[start]
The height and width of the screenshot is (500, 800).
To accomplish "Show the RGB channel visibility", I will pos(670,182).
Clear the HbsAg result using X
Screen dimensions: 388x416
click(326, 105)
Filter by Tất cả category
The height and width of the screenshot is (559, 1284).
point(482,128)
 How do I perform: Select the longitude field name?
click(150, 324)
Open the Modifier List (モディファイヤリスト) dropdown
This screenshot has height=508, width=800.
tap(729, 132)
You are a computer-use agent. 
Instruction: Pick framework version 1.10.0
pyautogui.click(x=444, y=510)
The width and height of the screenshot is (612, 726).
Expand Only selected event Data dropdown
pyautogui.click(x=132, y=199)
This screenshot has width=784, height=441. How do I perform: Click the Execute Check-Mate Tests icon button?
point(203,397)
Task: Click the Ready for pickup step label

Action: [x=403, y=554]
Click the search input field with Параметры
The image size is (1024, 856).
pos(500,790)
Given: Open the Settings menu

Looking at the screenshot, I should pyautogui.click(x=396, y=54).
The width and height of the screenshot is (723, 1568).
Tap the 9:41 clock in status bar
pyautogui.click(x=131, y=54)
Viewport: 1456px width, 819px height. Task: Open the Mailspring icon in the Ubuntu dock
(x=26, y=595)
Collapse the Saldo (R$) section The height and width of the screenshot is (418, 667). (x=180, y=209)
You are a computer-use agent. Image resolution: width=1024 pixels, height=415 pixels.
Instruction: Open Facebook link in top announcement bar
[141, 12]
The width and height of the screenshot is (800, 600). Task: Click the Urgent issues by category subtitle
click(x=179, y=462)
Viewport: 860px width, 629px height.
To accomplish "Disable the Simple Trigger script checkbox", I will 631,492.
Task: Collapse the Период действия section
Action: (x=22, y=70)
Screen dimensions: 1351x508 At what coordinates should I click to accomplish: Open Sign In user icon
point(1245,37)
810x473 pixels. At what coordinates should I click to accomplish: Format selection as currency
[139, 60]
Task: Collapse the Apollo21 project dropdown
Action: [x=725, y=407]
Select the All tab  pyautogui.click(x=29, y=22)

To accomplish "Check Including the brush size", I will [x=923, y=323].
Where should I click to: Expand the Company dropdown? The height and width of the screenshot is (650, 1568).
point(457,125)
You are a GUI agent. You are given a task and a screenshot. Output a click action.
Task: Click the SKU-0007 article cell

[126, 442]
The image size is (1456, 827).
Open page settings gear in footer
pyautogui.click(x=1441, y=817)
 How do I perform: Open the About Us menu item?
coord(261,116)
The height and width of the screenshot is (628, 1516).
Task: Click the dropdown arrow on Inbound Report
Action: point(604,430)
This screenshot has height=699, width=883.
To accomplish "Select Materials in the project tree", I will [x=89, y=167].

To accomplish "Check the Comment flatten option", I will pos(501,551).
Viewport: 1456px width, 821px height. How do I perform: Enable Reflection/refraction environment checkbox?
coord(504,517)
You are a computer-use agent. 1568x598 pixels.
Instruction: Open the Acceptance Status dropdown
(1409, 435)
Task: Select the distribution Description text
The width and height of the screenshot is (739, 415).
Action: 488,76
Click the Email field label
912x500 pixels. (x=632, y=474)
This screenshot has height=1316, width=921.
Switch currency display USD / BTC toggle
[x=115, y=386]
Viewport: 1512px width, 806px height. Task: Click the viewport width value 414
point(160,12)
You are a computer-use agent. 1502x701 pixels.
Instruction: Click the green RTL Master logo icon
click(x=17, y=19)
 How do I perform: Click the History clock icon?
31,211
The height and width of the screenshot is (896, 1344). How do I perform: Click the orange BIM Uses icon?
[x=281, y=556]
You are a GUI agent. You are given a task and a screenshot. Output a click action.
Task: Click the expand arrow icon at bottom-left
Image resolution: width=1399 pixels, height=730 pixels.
[end]
Problem: Reproduce the items verbatim, starting at the first line of the items and ending at the line containing "click(x=179, y=462)". Include both of those lines.

Expected answer:
The height and width of the screenshot is (500, 800).
To accomplish "Show the RGB channel visibility", I will pos(670,182).
Clear the HbsAg result using X
Screen dimensions: 388x416
click(326, 105)
Filter by Tất cả category
The height and width of the screenshot is (559, 1284).
point(482,128)
 How do I perform: Select the longitude field name?
click(150, 324)
Open the Modifier List (モディファイヤリスト) dropdown
This screenshot has height=508, width=800.
tap(729, 132)
You are a computer-use agent. 
Instruction: Pick framework version 1.10.0
pyautogui.click(x=444, y=510)
The width and height of the screenshot is (612, 726).
Expand Only selected event Data dropdown
pyautogui.click(x=132, y=199)
This screenshot has width=784, height=441. How do I perform: Click the Execute Check-Mate Tests icon button?
point(203,397)
Task: Click the Ready for pickup step label

Action: [x=403, y=554]
Click the search input field with Параметры
The image size is (1024, 856).
pos(500,790)
Given: Open the Settings menu

Looking at the screenshot, I should pyautogui.click(x=396, y=54).
The width and height of the screenshot is (723, 1568).
Tap the 9:41 clock in status bar
pyautogui.click(x=131, y=54)
Viewport: 1456px width, 819px height. Task: Open the Mailspring icon in the Ubuntu dock
(x=26, y=595)
Collapse the Saldo (R$) section The height and width of the screenshot is (418, 667). (x=180, y=209)
You are a computer-use agent. Image resolution: width=1024 pixels, height=415 pixels.
Instruction: Open Facebook link in top announcement bar
[141, 12]
The width and height of the screenshot is (800, 600). Task: Click the Urgent issues by category subtitle
click(x=179, y=462)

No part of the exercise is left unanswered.